The ABLE Act provides individuals with disabilities a host of benefits to start saving for the future. For starters, you get to keep your public benefits! And earnings on the money in your account are free from federal and state tax.

Keep public benefits

Contributions are not used to determine eligibility1 for resource-based benefits. What does that mean? You and others can save money for your financial future without impacting your benefits. An ABLE account will supplement but not supplant public provided benefits. There is a limit before Supplemental Security Income (SSI) benefits may be suspended.2

Income tax benefits

Earnings in an ABLE account are not taxed by the federal or state government. Money withdrawn from the account to pay for Qualified Disability Expenses3 is also not taxed.4

Estate tax benefits

Contributors other than the account owner can lessen the value of their taxable estate by making gift contributions into the account owner's ABLE account, up to the contributor's gift tax exclusion limit (currently $16,000) per calendar year per account owner. All gift contributions in aggregate made to the account owner's ABLE account and any other monetary gift made by that contributor to the account owner in a year cannot exceed the gift tax exclusion limit.

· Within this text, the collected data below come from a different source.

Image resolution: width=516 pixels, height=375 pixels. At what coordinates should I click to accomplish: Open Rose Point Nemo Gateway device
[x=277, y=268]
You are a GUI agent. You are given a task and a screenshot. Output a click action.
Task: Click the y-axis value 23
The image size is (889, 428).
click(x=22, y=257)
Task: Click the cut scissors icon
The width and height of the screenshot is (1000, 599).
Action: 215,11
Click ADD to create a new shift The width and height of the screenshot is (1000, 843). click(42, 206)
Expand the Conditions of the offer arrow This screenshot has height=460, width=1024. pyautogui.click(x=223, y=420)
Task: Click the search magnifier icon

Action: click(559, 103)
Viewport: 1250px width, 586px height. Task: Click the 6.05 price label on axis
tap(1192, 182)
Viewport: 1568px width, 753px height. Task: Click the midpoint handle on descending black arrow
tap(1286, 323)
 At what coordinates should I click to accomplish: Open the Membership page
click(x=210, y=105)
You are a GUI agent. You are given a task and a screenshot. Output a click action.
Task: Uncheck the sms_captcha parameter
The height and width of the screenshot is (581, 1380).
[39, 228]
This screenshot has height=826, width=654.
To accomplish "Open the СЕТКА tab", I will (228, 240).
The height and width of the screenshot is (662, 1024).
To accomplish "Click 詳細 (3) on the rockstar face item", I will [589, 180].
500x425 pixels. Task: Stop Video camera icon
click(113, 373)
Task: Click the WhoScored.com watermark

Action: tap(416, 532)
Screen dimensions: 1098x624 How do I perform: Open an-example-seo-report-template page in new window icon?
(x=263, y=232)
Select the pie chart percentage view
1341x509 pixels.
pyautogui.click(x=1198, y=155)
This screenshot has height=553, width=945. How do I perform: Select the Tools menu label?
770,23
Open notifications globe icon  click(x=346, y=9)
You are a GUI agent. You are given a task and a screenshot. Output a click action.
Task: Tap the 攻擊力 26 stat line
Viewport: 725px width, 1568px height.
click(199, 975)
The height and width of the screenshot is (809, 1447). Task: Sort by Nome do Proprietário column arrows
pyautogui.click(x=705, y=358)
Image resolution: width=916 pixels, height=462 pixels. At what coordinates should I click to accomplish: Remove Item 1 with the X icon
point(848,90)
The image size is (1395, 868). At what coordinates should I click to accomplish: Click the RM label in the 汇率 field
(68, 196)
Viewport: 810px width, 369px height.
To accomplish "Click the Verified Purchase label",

1There is an annual contribution limit of $16,000 from all contributors to the account. Contributions by an employed Account Owner who has earned income during the current calendar year, and has not contributed to an employer-sponsored retirement plan, including a 401 (k), 403(b), 457(b) plan, during the current calendar year may exceed the Annual Contribution Limit by the lesser of (a) the compensation included in the Account Owner’s gross income for the taxable year, or (b) the federal poverty line for a one-person household as determined for the calendar year preceding the calendar year in which the taxable year begins.

2Account balances up to and including $100,000 will be disregarded for purposes of determining eligibility to receive resource-based benefits. When the total account balance exceeds $100,000, the amount over $100,000 will be used to determine if the account owner has exceeded the SSI resource limit of $2,000, whether alone or in combination with other resources. If the resource limit is exceeded, SSI benefits will be suspended until the account balance falls below $100,000. This suspension does not impact the account owner's ability to receive Medicaid.

3The earnings portion of a withdrawal not used for Qualified Disability Expenses is subject to federal and state income tax and may be subject to an additional 10% federal tax.

4Withdrawals from the account for a Qualified Disability Expense (other than housing) will be excluded from the account owner's resources if it is retained beyond the month received as long as the account is still open, the withdrawal is unspent, and the use of the withdrawal can be identified. Withdrawals from the account to pay for housing-related expenses must be spent within the month of the withdrawal. If the housing expense is paid after the month of withdrawal, it will be included as the account owner's income.